Please give nothing except the number of lines in the records below that include the word "computer".

Stored data
==================================================
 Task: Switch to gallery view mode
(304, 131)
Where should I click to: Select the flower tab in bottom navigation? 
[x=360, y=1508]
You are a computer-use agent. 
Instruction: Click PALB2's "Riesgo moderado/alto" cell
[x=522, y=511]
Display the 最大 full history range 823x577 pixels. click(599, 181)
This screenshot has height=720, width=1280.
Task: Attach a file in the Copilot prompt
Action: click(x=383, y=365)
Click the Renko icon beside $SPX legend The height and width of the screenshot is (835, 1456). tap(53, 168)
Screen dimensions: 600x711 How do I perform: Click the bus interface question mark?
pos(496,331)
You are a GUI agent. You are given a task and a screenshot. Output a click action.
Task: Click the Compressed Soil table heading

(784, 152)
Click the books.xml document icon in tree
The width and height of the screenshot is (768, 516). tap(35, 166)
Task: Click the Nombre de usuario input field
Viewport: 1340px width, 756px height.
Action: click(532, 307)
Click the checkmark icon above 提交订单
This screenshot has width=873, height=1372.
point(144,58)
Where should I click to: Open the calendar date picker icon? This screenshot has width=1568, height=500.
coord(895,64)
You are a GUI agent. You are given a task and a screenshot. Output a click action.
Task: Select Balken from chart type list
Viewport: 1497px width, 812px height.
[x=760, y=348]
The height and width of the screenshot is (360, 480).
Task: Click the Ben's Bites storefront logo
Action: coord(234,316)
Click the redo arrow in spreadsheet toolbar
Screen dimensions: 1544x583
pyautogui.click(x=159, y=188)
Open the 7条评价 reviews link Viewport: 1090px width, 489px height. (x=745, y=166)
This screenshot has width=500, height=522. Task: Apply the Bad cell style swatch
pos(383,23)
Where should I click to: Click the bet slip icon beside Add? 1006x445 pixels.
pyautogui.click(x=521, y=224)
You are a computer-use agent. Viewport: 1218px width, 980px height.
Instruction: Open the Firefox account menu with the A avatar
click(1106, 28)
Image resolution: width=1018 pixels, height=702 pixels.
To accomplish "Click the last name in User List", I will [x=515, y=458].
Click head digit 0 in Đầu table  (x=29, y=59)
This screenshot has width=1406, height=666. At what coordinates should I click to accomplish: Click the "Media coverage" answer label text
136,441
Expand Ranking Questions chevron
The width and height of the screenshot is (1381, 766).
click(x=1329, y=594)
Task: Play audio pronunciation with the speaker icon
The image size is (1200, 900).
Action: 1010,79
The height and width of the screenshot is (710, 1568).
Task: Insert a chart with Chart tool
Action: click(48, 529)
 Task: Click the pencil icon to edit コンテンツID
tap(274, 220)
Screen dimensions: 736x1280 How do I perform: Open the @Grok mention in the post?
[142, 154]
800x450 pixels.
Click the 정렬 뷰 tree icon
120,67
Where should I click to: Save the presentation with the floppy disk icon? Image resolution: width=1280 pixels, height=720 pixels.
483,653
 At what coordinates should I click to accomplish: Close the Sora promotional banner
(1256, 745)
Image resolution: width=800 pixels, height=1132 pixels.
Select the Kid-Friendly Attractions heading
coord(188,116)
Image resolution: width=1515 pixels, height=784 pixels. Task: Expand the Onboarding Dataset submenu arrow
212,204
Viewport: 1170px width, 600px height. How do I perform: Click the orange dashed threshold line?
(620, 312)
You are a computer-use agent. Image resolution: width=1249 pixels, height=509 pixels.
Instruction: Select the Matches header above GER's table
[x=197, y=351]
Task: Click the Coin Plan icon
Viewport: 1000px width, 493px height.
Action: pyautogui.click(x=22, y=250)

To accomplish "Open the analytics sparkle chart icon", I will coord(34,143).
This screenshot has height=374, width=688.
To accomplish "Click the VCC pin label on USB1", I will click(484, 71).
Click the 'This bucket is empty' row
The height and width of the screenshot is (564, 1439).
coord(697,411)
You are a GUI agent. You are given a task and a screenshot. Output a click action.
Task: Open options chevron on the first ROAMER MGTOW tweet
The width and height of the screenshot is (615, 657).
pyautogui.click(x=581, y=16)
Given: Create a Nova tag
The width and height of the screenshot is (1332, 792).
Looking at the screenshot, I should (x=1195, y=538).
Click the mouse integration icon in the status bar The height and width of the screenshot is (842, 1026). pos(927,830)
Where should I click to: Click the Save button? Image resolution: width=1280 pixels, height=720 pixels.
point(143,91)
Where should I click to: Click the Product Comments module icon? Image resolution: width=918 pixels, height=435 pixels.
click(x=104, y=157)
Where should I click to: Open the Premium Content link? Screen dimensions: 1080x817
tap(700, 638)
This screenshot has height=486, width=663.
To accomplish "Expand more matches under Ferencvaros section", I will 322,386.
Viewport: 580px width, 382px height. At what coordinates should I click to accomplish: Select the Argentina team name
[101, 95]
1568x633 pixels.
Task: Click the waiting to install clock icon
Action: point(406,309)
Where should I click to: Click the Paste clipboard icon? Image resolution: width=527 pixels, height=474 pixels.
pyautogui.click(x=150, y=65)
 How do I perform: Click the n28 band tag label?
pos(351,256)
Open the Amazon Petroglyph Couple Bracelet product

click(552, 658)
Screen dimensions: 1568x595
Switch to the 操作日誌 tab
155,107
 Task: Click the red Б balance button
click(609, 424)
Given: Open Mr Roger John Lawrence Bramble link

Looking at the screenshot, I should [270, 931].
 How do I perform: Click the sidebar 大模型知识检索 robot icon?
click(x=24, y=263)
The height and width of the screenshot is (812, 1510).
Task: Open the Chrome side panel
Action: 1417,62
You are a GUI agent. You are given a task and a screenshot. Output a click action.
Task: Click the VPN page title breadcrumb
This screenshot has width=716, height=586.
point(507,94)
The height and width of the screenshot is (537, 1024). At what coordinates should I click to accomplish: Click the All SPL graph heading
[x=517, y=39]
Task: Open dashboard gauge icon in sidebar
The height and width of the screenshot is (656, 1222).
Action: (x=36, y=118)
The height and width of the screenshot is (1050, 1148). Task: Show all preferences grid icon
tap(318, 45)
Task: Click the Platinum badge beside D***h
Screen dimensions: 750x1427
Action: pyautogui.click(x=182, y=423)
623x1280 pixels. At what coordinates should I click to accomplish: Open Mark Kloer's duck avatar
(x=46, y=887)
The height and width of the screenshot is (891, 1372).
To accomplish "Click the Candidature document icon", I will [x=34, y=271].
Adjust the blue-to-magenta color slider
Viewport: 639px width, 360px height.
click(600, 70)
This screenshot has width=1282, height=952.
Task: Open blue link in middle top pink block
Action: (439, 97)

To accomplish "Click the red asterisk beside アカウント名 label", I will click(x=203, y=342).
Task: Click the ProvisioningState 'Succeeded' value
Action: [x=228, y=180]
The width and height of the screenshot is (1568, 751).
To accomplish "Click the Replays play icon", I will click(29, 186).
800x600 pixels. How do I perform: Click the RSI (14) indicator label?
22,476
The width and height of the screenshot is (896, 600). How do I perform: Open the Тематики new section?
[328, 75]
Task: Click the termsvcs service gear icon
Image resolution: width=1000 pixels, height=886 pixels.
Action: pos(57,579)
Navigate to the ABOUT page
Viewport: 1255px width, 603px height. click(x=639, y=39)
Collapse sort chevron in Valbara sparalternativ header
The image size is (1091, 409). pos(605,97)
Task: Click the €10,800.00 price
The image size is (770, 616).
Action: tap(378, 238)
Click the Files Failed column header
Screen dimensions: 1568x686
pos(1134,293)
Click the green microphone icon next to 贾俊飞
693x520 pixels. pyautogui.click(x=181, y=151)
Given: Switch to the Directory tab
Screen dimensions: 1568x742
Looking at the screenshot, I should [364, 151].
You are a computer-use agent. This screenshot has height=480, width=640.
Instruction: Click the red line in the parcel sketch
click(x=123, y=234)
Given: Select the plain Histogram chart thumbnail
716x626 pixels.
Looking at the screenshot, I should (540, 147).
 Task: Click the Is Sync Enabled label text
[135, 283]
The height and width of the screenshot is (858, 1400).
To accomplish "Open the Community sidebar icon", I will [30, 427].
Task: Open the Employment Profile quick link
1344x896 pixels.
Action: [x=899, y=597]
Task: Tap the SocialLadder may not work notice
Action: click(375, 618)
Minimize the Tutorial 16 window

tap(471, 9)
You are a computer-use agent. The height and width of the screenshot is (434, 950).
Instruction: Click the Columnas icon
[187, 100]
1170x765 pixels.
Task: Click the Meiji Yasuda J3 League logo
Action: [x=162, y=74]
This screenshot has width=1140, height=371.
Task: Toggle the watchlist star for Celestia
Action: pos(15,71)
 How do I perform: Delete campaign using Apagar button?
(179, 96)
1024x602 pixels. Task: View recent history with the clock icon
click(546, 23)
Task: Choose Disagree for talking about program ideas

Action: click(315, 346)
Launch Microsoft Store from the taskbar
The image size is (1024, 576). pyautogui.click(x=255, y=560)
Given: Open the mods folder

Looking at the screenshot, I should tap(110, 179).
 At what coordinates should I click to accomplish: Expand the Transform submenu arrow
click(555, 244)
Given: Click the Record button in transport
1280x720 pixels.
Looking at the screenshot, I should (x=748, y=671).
==================================================
REPLY: 5